C.R.’s parents filed a lawsuit a year after the incident, alleging that his First Amendment and due process rights had been violated and that the school lacked authority to discipline him. The school district moved for summary judgment, which was granted by the district court. The parents appealed the decision to the Ninth Circuit, which considered the following.

Was C.R.’s conduct sexual harassment? The school had a policy that defined sexual harassment, and the investigation had yielded evidence that C.R.’s behavior fit within that definition. The Ninth Circuit Court noted, “Federal courts owe significant deference to a school’s interpretation of its own rules and policies. … We uphold a school’s disciplinary determinations so long as the school’s interpretation of its rules and policies is reasonable, and there is evidence to support the charge.” Therefore, the court upheld the district’s conclusion that C.R.’s behavior was considered sexual harassment.

Could the school regulate his speech and discipline him?

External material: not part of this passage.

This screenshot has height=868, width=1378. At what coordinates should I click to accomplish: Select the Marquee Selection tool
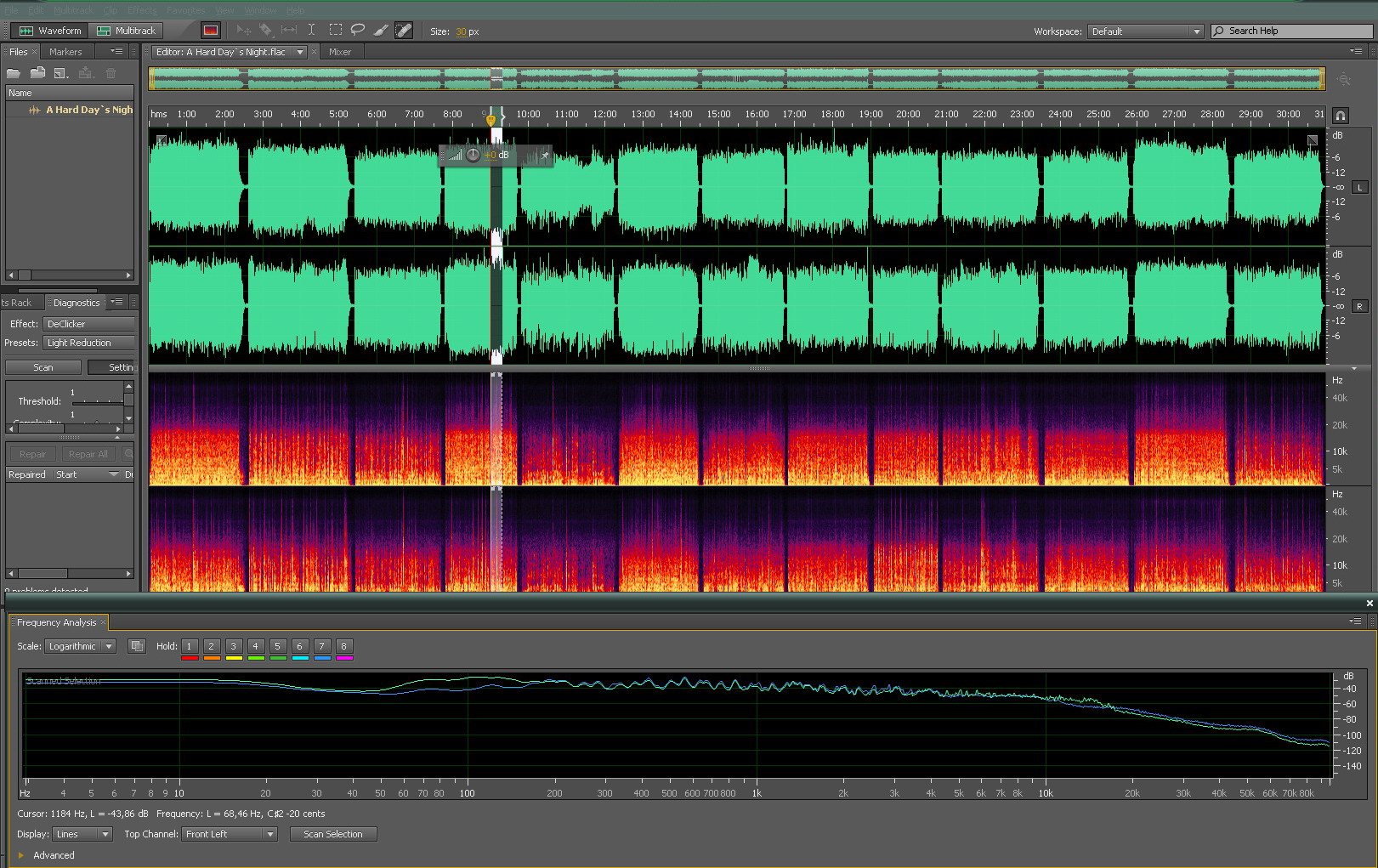coord(335,31)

The court first considered whether the school could permissibly regulate the student’s off-campus speech at all, and then considered whether the school’s regulation of the student’s speech complied with the requirements of the First Amendment.

Regulation of students’ on-campus speech is well established as constitutional; however, regulation of off-campus speech is another matter. Following a previous Supreme Court decision (Tinker v. Des Moines Indep. Cmty. Sch. Dist., 393 U.S. 503 (1969)), regulation of student speech is permissible if the speech “might reasonably lead school authorities to forecast substantial disruption of or material interference with school activities” or if the speech might collide “with the rights of other students to be secure and to be let alone.” Speech that is merely offensive is not sufficient; however, sexually harassing speech is more than that. Sexually harassing speech, the court held, implicates other students’ rights to be secure, threatening their sense of physical, emotional, and psychological security.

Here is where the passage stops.